Records from a collection |
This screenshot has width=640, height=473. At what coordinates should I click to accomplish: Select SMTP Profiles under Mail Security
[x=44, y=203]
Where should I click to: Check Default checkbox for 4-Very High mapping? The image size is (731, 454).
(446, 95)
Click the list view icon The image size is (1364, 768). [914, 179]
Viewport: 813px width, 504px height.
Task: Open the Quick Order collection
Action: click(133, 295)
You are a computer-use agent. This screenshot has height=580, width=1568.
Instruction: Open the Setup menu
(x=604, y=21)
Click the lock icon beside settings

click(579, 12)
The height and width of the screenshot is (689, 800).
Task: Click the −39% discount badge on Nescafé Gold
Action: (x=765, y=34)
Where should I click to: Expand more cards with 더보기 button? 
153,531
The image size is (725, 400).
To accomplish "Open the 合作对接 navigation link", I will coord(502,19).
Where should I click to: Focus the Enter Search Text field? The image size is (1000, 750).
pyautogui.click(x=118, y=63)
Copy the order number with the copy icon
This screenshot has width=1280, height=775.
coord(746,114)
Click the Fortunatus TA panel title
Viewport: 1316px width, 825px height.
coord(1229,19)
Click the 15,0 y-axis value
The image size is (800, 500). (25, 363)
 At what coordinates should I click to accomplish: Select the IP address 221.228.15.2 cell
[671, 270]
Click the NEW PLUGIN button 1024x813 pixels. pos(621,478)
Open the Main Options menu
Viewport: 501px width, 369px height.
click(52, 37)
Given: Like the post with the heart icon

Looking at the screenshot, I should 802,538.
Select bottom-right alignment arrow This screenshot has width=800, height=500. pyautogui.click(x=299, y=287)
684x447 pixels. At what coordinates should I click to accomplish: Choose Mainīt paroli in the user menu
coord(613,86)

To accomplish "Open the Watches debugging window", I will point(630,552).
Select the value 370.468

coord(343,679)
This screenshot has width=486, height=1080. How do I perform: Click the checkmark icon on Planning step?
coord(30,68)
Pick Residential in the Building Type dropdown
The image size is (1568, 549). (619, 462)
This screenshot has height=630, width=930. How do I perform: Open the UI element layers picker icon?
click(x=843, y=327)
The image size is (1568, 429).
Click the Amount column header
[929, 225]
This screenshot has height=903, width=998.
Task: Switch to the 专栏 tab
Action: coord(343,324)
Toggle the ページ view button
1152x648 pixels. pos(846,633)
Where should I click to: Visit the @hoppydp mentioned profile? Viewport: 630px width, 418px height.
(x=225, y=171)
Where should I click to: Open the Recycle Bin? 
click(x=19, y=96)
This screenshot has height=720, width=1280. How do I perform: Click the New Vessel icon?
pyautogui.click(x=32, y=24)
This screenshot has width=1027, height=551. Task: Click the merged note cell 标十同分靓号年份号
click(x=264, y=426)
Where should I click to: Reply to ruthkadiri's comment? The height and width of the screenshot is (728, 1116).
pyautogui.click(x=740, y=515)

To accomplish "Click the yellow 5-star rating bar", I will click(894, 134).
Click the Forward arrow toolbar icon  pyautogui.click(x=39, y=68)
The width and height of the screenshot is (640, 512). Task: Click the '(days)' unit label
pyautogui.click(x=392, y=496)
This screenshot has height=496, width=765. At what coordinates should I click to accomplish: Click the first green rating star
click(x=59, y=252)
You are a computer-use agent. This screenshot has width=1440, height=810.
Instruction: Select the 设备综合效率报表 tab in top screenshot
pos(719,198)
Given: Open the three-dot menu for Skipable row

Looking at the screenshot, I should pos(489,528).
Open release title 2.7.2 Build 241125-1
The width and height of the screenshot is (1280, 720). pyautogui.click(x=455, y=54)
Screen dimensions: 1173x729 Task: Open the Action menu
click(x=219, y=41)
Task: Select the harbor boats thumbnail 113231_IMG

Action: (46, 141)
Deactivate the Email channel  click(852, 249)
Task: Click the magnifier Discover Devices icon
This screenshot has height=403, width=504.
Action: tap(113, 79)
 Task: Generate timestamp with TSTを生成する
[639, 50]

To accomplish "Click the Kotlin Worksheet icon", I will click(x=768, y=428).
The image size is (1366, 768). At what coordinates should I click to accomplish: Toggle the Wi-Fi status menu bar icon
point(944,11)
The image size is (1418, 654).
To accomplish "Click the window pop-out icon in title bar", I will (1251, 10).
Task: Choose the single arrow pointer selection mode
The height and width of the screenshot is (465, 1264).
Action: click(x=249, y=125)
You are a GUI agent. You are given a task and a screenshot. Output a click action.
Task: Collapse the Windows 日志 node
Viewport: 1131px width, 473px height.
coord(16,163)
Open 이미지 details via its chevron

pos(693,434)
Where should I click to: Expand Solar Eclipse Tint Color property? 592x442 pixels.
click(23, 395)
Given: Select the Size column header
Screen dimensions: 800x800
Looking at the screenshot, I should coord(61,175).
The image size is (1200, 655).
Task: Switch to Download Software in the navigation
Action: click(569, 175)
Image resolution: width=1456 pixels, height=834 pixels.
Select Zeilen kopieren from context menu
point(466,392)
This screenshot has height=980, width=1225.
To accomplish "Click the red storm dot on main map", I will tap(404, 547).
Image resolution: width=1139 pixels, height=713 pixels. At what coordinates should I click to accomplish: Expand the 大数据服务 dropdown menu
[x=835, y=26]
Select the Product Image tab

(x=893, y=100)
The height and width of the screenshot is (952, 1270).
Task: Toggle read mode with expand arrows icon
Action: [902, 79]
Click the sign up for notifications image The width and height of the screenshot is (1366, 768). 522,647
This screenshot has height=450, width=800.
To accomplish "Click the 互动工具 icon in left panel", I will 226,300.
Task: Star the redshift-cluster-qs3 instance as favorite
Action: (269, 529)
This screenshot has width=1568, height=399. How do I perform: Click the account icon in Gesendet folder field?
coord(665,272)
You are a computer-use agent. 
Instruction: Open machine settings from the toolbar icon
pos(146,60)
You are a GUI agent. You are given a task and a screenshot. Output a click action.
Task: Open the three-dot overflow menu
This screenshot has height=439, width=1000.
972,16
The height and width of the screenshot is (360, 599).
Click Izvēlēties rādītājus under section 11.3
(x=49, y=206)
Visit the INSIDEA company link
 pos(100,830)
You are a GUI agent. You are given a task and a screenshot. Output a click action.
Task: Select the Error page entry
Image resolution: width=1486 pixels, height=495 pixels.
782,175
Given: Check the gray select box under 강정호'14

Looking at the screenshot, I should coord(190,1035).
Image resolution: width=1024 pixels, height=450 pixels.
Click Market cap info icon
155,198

ASSIGNED TASK | Answer with one number, namely the count of lines in the entries that include the word "computer".

SOLUTION FOR THIS PROBLEM | 3